Message 17 of 238 (711089)
11-15-2013 1:29 AM
Reply to: Message 15 by Pressie
11-15-2013 12:13 AM


Re: Your opinions don't really count
Well, produce some evidence then. I did. You didn't like it but it wasn't just my own opinion, it gave supposedly objective assessments. I suspect they are quite accurate but of course you don't like them. So get your own. I also gave an illustration of what I think really IS wrong with American education. Not just my opinion, a news report. Again, come up with your own source of statistics to buttress your opinion.
Edited by Faith, : No reason given.

This message is a reply to:
 Message 15 by Pressie, posted 11-15-2013 12:13 AM Pressie has replied

Replies to this message:
 Message 18 by Pressie, posted 11-15-2013 1:36 AM Faith has replied

  
Pressie
Member
Posts: 2103
From: Pretoria, SA
Joined: 06-18-2010


Message 18 of 238 (711090)
11-15-2013 1:36 AM
Reply to: Message 17 by Faith
11-15-2013 1:29 AM


Re: Your opinions don't really count
Nope. All you gave was an opinion of a person who's very biased on the subject. So much so that he misleads people in pretending that his articles are 'scientific'. His opinion is worth nothing.
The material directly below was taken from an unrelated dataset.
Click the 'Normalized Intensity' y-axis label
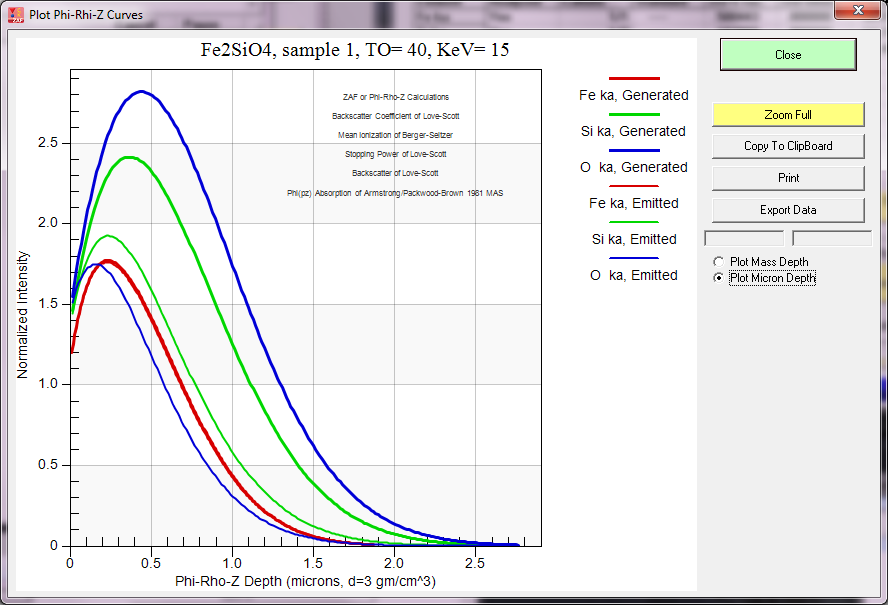888x605 pixels. click(x=23, y=314)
This message is a reply to:
 Message 17 by Faith, posted 11-15-2013 1:29 AM Faith has replied

Replies to this message:
 Message 19 by Faith, posted 11-15-2013 2:20 AM Pressie has not replied

  
Faith 
Suspended Member (Idle past 1444 days)
Posts: 35298
From: Nevada, USA
Joined: 10-06-2001


Message 19 of 238 (711094)
11-15-2013 2:20 AM
Reply to: Message 18 by Pressie
11-15-2013 1:36 AM


Re: Your opinions don't really count
The guy did some research and says it's documented. I could probably find more but who cares unless you come up with some.
But obviously there's nothing at all on your and RAZD's side of this.

This message is a reply to:
 Message 18 by Pressie, posted 11-15-2013 1:36 AM Pressie has not replied

  
NoNukes
Inactive Member


Message 20 of 238 (711102)
11-15-2013 7:32 AM
Reply to: Message 13 by Pressie
11-14-2013 11:36 PM


Re: Your opinions don't really count
A person starts an organization; publishes a magazine he calls a ‘journal’; then pretends that the articles written in it are ‘scientific’.
I don't know or care about this guys journal, but I've never seen any stats demonstrating that home schooling produces worse results than attending public school. This subject has come up here before, and nobody produced anything credible.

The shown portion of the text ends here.